Riporta senza alcuna modifica le righe dei record, dalla riga che contiene "Viewport: 1710px width, 818px" fino alla fine dei record, estremi compresi. Nella risposta lascia fuori le immagini.

======== DATI DELL'ESERCIZIO

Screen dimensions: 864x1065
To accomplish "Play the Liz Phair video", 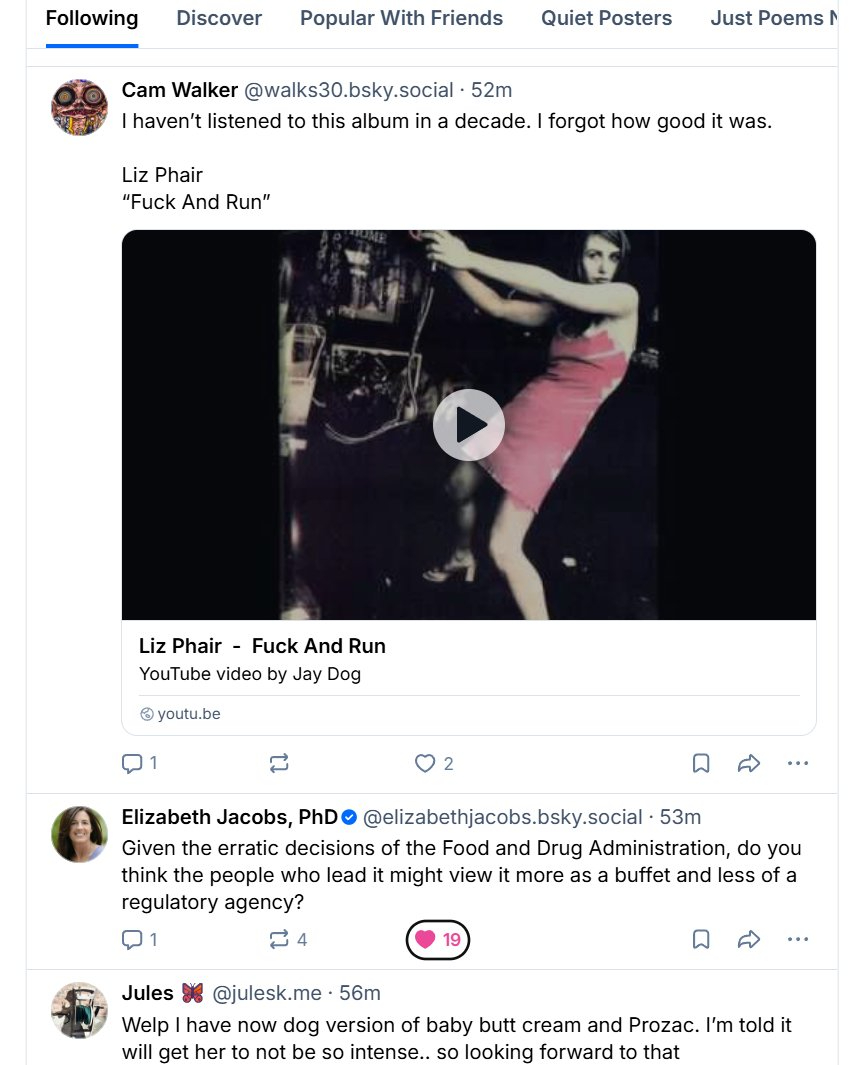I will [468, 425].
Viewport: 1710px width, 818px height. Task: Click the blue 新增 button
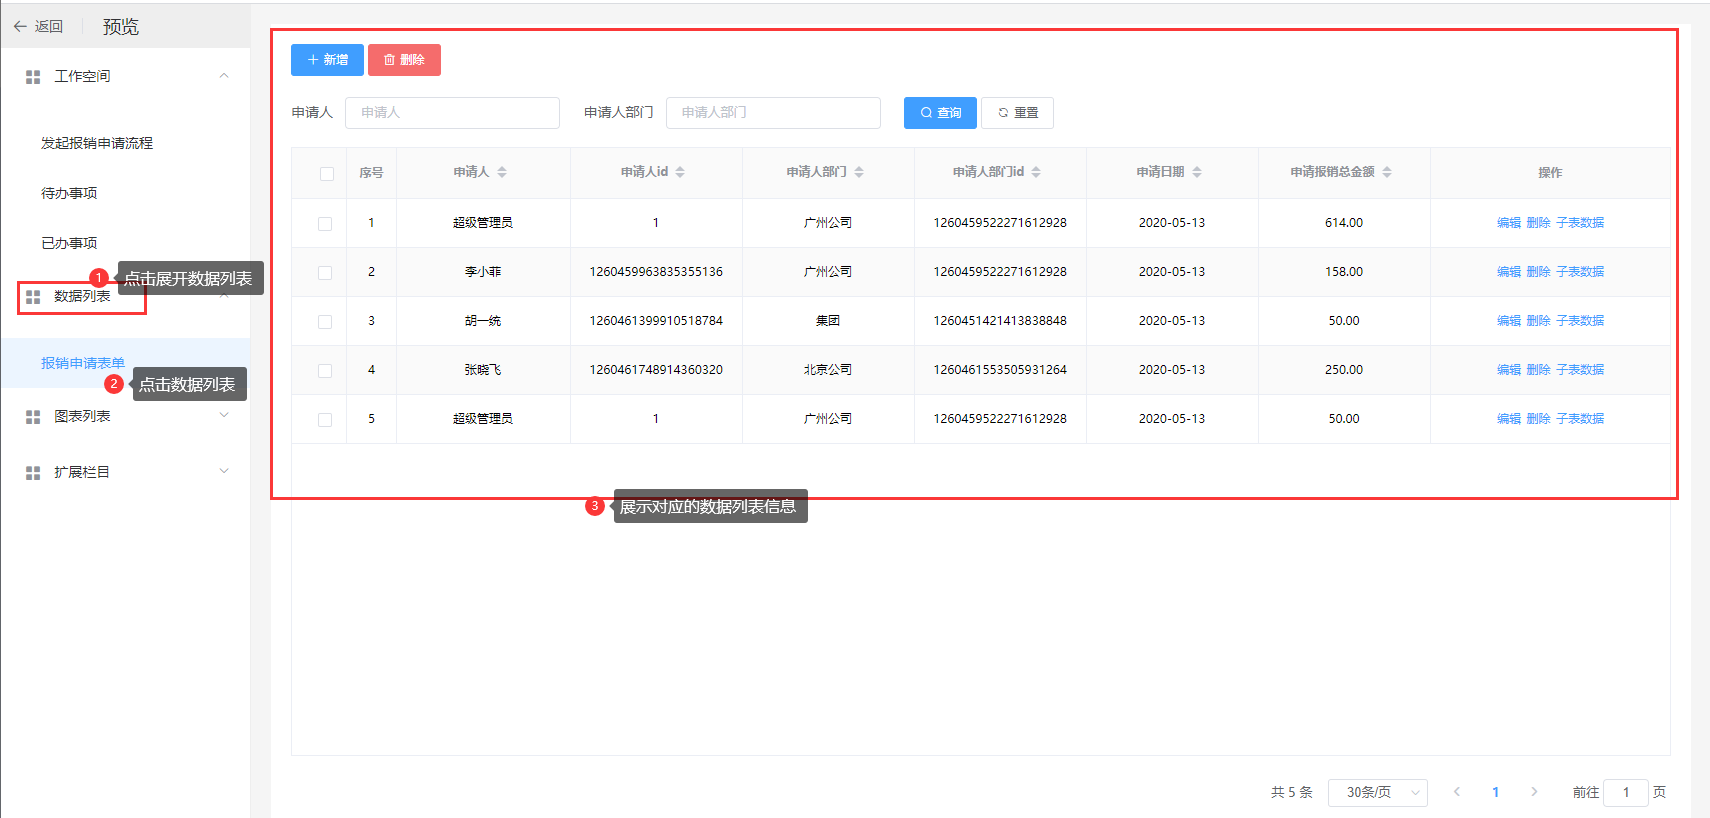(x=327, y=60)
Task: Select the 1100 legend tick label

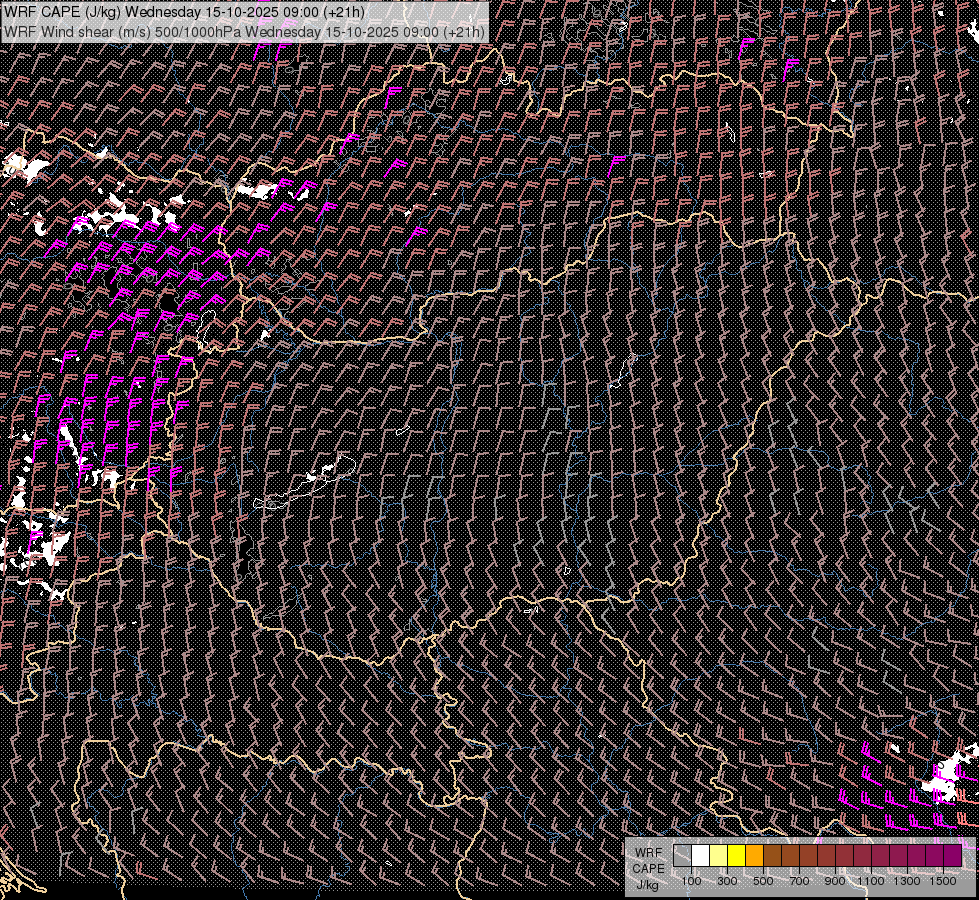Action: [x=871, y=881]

================

**RISPOSTA COMPLETA**
Viewport: 1710px width, 818px height. Task: Click the blue 新增 button
(x=327, y=60)
Task: Select the 1100 legend tick label

Action: [x=871, y=881]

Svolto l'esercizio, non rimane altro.